## Supplied data
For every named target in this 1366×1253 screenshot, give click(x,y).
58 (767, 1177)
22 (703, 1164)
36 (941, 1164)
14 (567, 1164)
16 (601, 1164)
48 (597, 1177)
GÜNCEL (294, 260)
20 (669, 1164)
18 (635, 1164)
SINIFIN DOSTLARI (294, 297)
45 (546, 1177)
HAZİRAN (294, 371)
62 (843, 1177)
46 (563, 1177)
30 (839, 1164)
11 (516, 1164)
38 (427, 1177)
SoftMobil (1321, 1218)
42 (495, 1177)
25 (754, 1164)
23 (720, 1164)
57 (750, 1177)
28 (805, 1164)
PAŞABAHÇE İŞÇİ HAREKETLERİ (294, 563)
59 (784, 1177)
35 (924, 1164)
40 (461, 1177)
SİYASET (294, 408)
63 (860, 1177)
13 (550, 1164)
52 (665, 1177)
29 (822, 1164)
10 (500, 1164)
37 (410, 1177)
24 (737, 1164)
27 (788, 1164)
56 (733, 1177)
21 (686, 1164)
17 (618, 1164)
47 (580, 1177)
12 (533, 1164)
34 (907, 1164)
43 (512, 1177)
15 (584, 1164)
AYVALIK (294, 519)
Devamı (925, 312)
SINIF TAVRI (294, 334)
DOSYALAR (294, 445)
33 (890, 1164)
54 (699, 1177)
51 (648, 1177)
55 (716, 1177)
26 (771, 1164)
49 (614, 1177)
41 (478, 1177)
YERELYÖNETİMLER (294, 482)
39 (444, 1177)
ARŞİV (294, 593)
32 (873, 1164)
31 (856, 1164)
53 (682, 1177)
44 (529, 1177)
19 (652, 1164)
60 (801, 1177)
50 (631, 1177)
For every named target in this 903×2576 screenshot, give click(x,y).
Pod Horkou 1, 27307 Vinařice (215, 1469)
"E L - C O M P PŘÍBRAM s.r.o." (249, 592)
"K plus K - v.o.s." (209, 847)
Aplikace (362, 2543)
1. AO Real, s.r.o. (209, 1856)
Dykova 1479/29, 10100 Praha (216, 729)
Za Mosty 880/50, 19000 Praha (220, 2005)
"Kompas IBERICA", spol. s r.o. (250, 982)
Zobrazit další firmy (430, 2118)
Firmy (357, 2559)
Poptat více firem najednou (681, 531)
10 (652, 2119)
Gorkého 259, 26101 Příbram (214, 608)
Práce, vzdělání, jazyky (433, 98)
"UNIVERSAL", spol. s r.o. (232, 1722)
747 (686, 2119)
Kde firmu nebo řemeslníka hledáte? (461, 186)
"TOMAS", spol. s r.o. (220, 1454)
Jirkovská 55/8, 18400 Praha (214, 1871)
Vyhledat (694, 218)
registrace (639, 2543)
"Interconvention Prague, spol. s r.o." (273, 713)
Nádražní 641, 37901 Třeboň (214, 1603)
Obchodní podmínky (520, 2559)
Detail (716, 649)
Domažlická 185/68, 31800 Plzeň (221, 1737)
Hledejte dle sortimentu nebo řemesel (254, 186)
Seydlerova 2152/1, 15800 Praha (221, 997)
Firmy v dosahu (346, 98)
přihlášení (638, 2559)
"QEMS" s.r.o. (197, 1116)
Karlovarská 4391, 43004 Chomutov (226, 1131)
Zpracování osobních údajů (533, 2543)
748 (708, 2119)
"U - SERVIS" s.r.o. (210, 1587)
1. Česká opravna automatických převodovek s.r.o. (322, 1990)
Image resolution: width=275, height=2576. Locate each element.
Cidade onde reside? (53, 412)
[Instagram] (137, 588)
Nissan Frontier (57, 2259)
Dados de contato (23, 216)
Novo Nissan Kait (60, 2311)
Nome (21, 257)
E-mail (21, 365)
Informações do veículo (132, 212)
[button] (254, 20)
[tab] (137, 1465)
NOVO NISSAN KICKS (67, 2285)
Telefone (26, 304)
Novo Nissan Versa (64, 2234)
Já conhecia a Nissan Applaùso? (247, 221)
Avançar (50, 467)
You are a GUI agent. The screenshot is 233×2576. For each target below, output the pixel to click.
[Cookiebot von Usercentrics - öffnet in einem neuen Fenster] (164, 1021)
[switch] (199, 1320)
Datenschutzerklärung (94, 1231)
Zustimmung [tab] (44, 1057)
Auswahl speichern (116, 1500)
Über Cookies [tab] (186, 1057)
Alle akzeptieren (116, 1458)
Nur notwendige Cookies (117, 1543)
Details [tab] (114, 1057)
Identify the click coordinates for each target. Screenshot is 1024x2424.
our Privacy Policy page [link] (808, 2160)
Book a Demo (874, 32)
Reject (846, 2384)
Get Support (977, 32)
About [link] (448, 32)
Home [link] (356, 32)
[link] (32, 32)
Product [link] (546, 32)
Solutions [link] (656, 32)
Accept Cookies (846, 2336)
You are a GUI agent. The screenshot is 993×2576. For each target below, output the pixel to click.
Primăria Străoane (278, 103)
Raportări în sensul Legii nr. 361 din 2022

## Problem requirements
Your reply is to repeat, unchanged, the lines above running from the one with "47 (580, 1177)" up to and including the one with "31 (856, 1164)".

## Task response
47 (580, 1177)
12 (533, 1164)
34 (907, 1164)
43 (512, 1177)
15 (584, 1164)
AYVALIK (294, 519)
Devamı (925, 312)
SINIF TAVRI (294, 334)
DOSYALAR (294, 445)
33 (890, 1164)
54 (699, 1177)
51 (648, 1177)
55 (716, 1177)
26 (771, 1164)
49 (614, 1177)
41 (478, 1177)
YERELYÖNETİMLER (294, 482)
39 (444, 1177)
ARŞİV (294, 593)
32 (873, 1164)
31 (856, 1164)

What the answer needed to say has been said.